Однако вернемся к бывшей ученице театральной студии, ибо это она рассказала Эдит и протоколисту пресловутую сцену, в которой она, так сказать, подыгрывала д'Артезу. Эдит познакомилась с этой женщиной, когда приезжала в Западный Берлин с отцом. На этот раз Эдит отправилась к ней единственно по желанию протоколиста, который надеялся узнать что-нибудь о д'Артезе. Эдит, надо признать, относилась к этой женщине с предубеждением и по своей воле в жизни бы к ней не пошла, что та со своей стороны подметила и над чем немало потешалась.
– Не бойся, детка, – говорила она, – не отниму я у тебя твоего папочку. Уж нынче-то я, во всяком случае, понимаю что к чему. Да и на меня взгляни. Твой отец остался молодым, а я… Несчастье сохраняет человека молодым, это я часто замечала. Смирись с несчастьем вовремя, и оно от тебя отстанет, а мы, прочие, кто еще гонится за счастьем, изнашиваемся вконец. Вот и нечего тебе бояться!
Женщине этой было, если подсчитать, лет пятьдесят пять – пятьдесят шесть, но выглядела она куда старше. Развалина, как выразилась о ней Эдит.
Звалась она Сибилла Вустер. Видимо, ее девичья фамилия, к которой она вернулась. А может, даже не ее девичья фамилия, а фамилия ее матери.

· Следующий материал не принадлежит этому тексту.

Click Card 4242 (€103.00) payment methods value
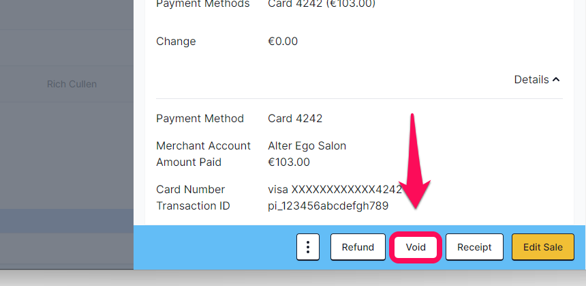This screenshot has height=286, width=586. click(x=322, y=3)
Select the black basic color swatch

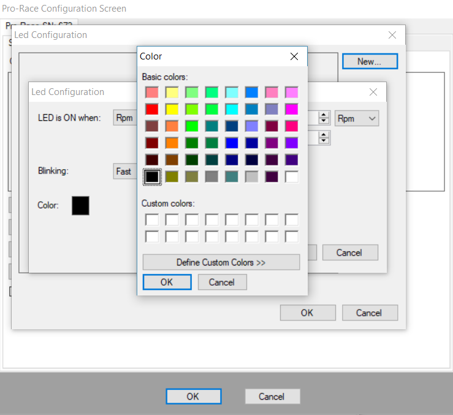152,177
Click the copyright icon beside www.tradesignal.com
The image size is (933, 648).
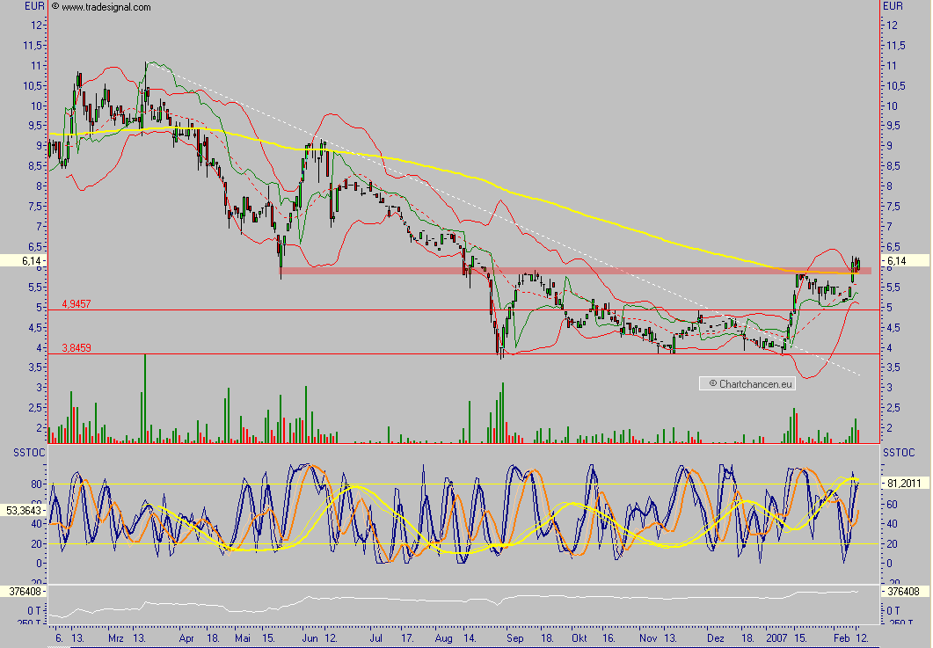(x=55, y=6)
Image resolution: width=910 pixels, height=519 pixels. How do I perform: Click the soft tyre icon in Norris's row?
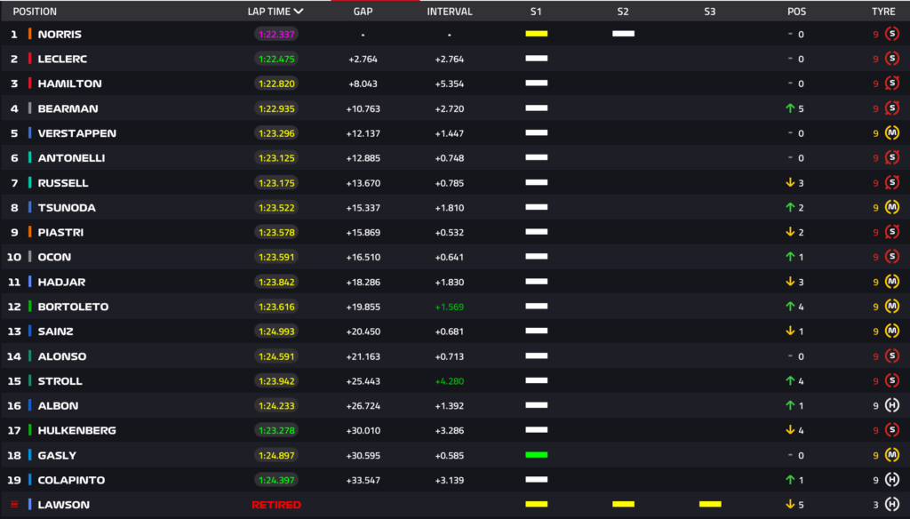click(x=891, y=34)
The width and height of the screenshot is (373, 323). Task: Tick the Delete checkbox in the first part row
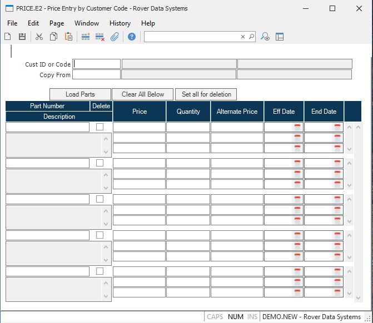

Ламбер был, конечно, знаком с ней еще с прежних времен; можно предположить, что они и после войны встречались раз или два, когда д'Артезу удавалось подбить его на поездку в Берлин. Вряд ли чаще, Ламбер был тяжел на подъем. Как бы там ни было, прозвище «женщина в окне» изобрел, видимо, Ламбер в один из таких приездов. Д'Артезу, который это прозвище принял, оно, надо полагать, вряд ли пришло бы в голову. Да и к тому же у окна своей комнаты в бельэтаже на углу Ранкештрассе и Аугсбургерштрассе Сибилла Вустер засела только через год или два по окончании войны, во время военной сумятицы судьба забросила ее во Фрейлассинг. За углом, на Ранкештрассе, возможно, даже в подвале ее дома открылось кабаре, где д'Артез иной раз выступал, хоть и редко, и больше из любезности, чтобы помочь владельцам. Там, считал он, злоупотребляют политикой.

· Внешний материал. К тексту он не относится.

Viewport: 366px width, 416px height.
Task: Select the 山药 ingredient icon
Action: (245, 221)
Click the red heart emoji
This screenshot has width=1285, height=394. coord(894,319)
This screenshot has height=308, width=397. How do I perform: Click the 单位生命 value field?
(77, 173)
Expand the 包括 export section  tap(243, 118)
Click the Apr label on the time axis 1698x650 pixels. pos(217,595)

– Или актуальностью? – сказала Эдит. – Зрители хохочут над остротами, а меняться ничего не меняется. В этом папа участвовать не желал. Одно огорчение, говорил он. Так всегда получается с актуальностью, как он это называет. Ходишь вокруг да около правды, только этой шайке жизнь облегчаешь.

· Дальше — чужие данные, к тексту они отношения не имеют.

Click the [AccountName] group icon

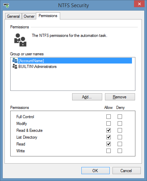15,60
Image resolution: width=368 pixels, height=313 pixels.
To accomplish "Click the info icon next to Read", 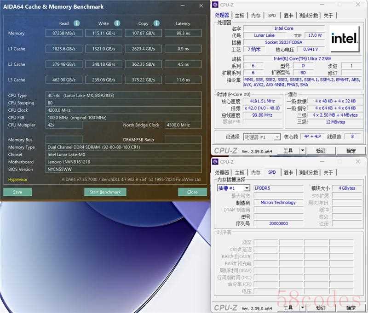I will coord(77,23).
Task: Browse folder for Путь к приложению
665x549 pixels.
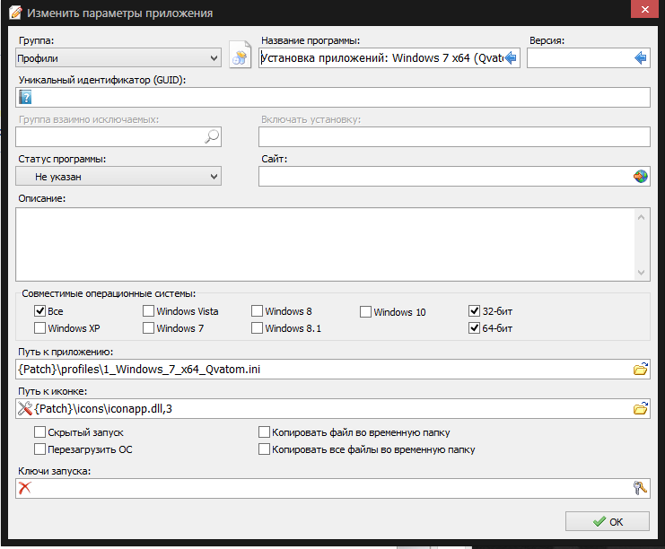Action: (641, 369)
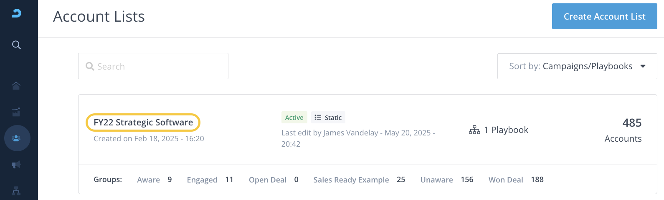
Task: Select the Engaged group filter
Action: pos(202,180)

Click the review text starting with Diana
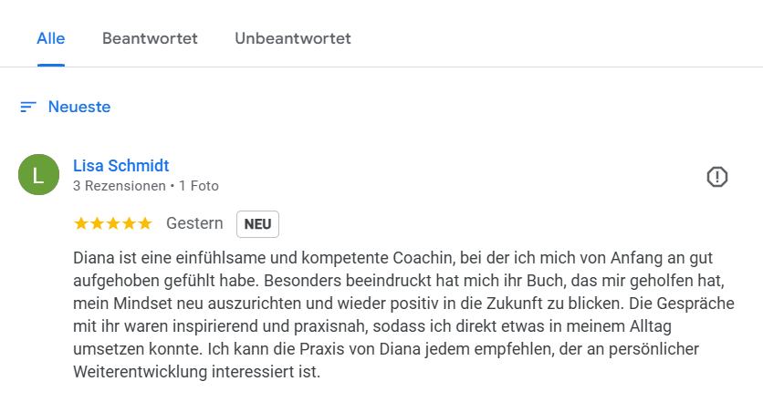pyautogui.click(x=404, y=314)
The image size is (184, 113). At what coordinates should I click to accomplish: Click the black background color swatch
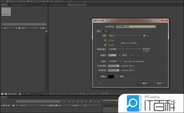111,77

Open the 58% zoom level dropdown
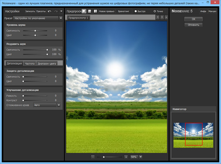pos(140,157)

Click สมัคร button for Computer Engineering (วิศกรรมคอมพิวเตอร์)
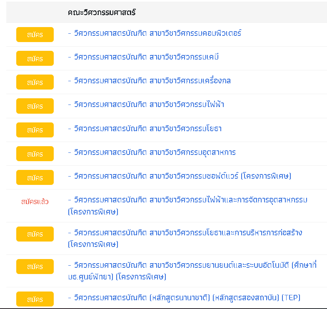click(x=35, y=35)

До прозвища «женщина в окне» Ламбер тоже не сам додумался, ему случайно вспомнилась статья, вышедшая в одном из научных институтов. Оттиск этот, изрядно выцветший, он захватил домой из библиотеки, чтобы показать протоколисту. И верно, под основным заглавием был греческими литерами мелким шрифтом набран подзаголовок: «Эссе о женщине в окне». Стало быть, совсем не потому, как можно было бы предположить, пришло Ламберу в голову это прозвище, что сам он имел обыкновение ночами стоять у окна, да еще со своим манекеном.
В статье шла речь о давнишних изысканиях по декоративно-прикладному искусству стран Передней Азии первого тысячелетия до н. э. и его предполагаемому значению. Статье были приданы многочисленные ученые примечания. Для пояснения мифологических мотивов приводилась даже история Иезавели из Ветхого завета. По сути дела, автор, археолог, исследовал происхождение древней легенды, сохранившейся, хоть и в измененном виде, вплоть до времен позднего Рима. Несмотря на сухость изложения, факты, якобы приведшие к возникновению легенды, воспринимались достаточно живо.
Ламбер, обращаясь к Эдит, сказал с усмешкой:
– Статья тебя заинтересует. Ты же изучала социологию.
В легенде речь шла о молодом человеке не то низкого происхождения, не то, как предполагал ученый, выходца из той части населения, что иммигрировала некогда в эту страну и была лишь терпима здесь; юноша влюбился то ли в девицу аристократического происхождения, то ли в дочь местного патриция. Девушка отклонила его домогательства, и молодой человек покончил с собой от сердечных огорчений. Итак, обычная любовная история, не лишенная сентиментальности и общественной морали. Последующие события, однако, куда примечательнее. Когда похоронная процессия следовала мимо дома девушки, та высунулась в окно, чтобы лучше разглядеть открывшееся зрелище. Поступок этот привел в негодование богиню любви, и она обратила девушку, стоявшую в окне, в каменную статую. Впоследствии, как доказывает ученый автор, «женщина в окне» стала символом проституции.
Иной раз фигуру эту окружают голубями, и поскольку во Франкфурте, как известно, хватает проституток и голубей, то, казалось бы, нетрудно провести аналогию с манекеном, но, как сказано, не в нем дело.
Эдит легенда активно не понравилась. В конце-то концов, девушка вправе отвергнуть любовное домогательство. Однако ж, заметил в ответ Ламбер, незачем веселиться, когда молодой парень кончает с собой. Эдит, видимо, ошибочно заподозрила, что легенда эта в устах Ламбера звучит ей упреком. Всего за месяц-другой до того, как протоколист познакомился с Эдит, она расторгла помолвку с неким молодым инженером. Но протоколисту в то время это известно не было.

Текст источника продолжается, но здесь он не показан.